Selamat malam sahabat semua, materi malam ini adalah melanjutkan materi sebelumnya tentang khitbah. Yaitu tentang hal – hal penting yang perlu dilakukan setelah khitbah hingga akad nikah.

Akad pernikahan adalah syariat Islam, pintu gerbang yang menghalalkan ikatan dua insan manusia. Akad pernikahan adalah amal, dan setiap amal tentu ada ilmunya. Sebelum memasuki masa akad pernikahan tentu setiap mempelai khususnya laki-laki paham dan mengerti tentu ilmu-ilmu tentang akad pernikahan. Salah satunya yang utama adalah rukun menikah. Berikut adalah di antara rukun nikah

1. Calon Pengantin Laki-laki

Yang pertama adalah adanya calon pengantin pria atau calon suami. Dan calon suami tersebut telah memenuhi kriteria syar’i seorang laki-laki dibolehkan menikah, di antaranya adalah :

1. Islam
2. Laki-laki
3. Bukan mahram dengan calon istri,
4. Mengetahui wali yang sebenarnya bagi akad nikah tersebut,
5. Tidak dalam keadaan ihram haji atau umroh,
6. Dengan kerelaan sendiri dan bukan dalam keadaan terpaksa,
7. Tidak dalam keadaan mempunyai empat istri yang sah dalam satu waktu,
8. Mengetahui bahwa wanita yang ingin dinikahi adalah sah dijadikan sebagai istri.

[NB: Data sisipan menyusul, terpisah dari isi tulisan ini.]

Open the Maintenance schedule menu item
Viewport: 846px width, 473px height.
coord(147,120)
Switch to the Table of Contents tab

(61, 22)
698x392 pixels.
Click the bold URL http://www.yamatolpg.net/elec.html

Tentang seorang yang sedang ihram, di dalam hadits disampaikan bahwa:

“Seorang yang sedang berihram tidak boleh menikahkan, tidak boleh dinikahkan, dan tidak boleh mengkhitbah.”

(HR. Muslim no. 3432)

2. Calon Pengantin Perempuan

Rukun nikah selanjutnya adalah adanya calon istri. Pun seperti dengan calon suami, adanya calon istri ini harus dipastikan betul tidak ada hal-hal yang menghalangi dan yang membuat terlarang secara syar’i untuk menikah.

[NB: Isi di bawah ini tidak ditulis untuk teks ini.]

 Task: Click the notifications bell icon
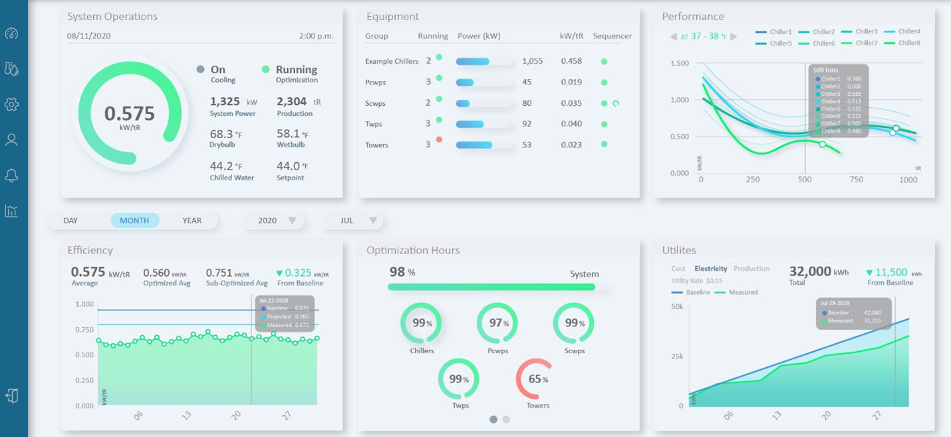[x=11, y=176]
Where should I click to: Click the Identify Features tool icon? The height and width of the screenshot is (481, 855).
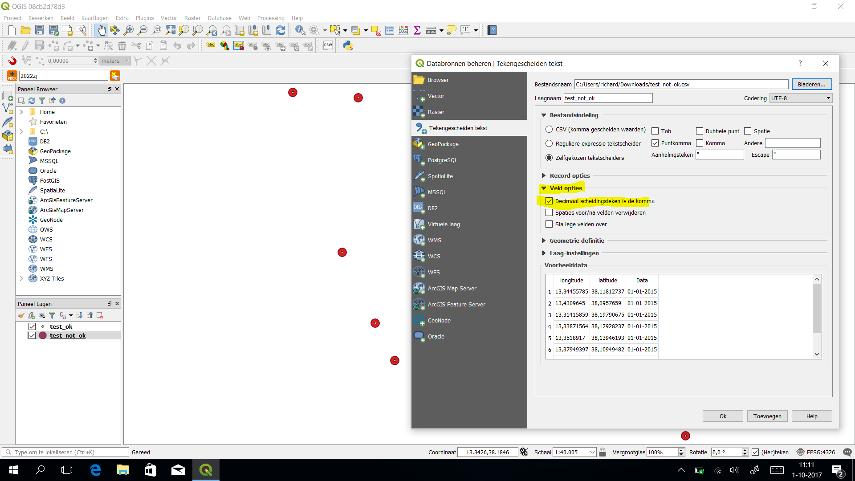pyautogui.click(x=300, y=30)
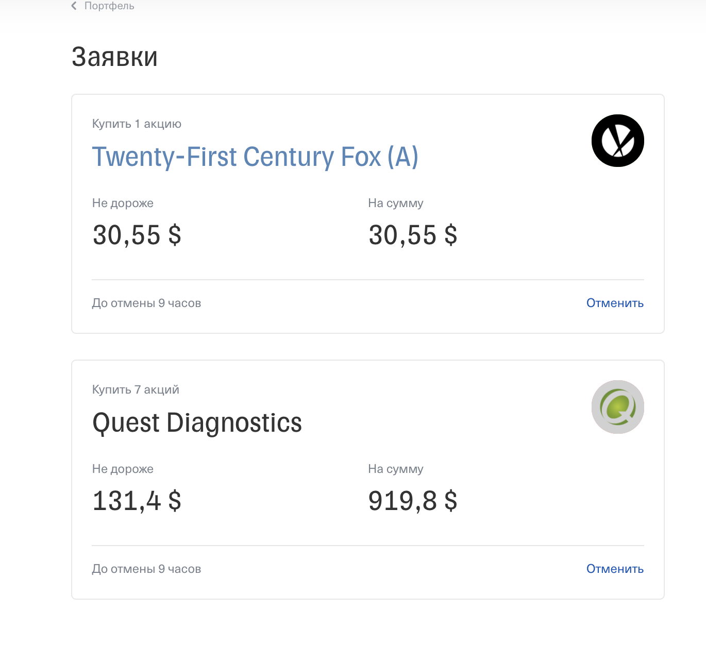Cancel the Twenty-First Century Fox order
706x645 pixels.
615,303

Untuk calon pengantin perempuan atau calon istri, hendaknya juga memenuhi syarat-syarat berikut ini agar terpenuhi rukun nikah dalam Islam:

1. Islam
2. Perempuan tertentu
3. Bukan mahram dari calon suami.
4. Akil baligh
5. Tidak dalam keadaan berihram haji atau umroh
6. Tidak dalam masa iddah
7. Bukan istri orang

3. Wali Nikah

Wali dalam pernikahan merupakan hal wajib. Hal ini bisa kita lihat dalam hadits Rasululullah Saw berikut ini tentang wali pernikahan.

“Tidak ada nikah kecuali dengan adanya wali.”

(HR. Al-Khamsah kecuali An-Nasa`i, dishahihkan Al-Imam Al-Albani t dalam Al-Irwa` no. 1839)

Juga di dalam hadits berikut ini.

“Wanita mana saja yang menikah tanpa izin wali-walinya maka nikahnya batil, nikahnya batil, nikahnya batil.”

 (HR. Abu Dawud )

Jadi apabila seorang wanita menikahkan dirinya sendiri tanpa adanya wali nikahnya maka itu bathil dan tidak sah. Demikian pula, bila ia menikahkan wanita lain.

Syarat-syarat wali nikah:

1. Laki-laki
2. Berakal
3. Islam
4. Baligh
5. Tidak sedang berihram haji atau umrah
6. Tidak fasik
7. Tidak cacat akal pikiran, gila atau terlalu tua

Berdasar pada kompilasi hukum Islam di Indonesia mengenai hukum pernikahan, telah disebutkan bahwa wali nikah terdiri dari; wali nasab dan wali hakim. Namun, wali hakim baru bisa bertindak jika wali nasab tidak ada atau tidak mungkin menghadirkannya atau tidak diketahui tempat tinggalnya. Adapun mereka yang termasuk dalam wali nasab adalah ayah dari pihak wanita, saudara laki-laki pihak wanita, paman dari jalur ayah dan jika semuanya tidak ada baru boleh dengan wali hakim, yang ini bisa dilakukan oleh pihak kantor urusan agama setempat.

4. Dua orang Saksi

Dalam pernikahan, adanya saksi ini juga merupakan sebuah keharusan. Sebagaimana dalam hadits disampaikan bahwa:

“Tidak ada nikah kecuali dengan adanya wali dan dua saksi yang adil.”
(HR. Al-Khamsah )

Saksi dalam pernikahan merupakan rukun pelaksanaan akad nikah. Dan tiap pernikahan harus dipersaksikan oleh dua oraqng saksi.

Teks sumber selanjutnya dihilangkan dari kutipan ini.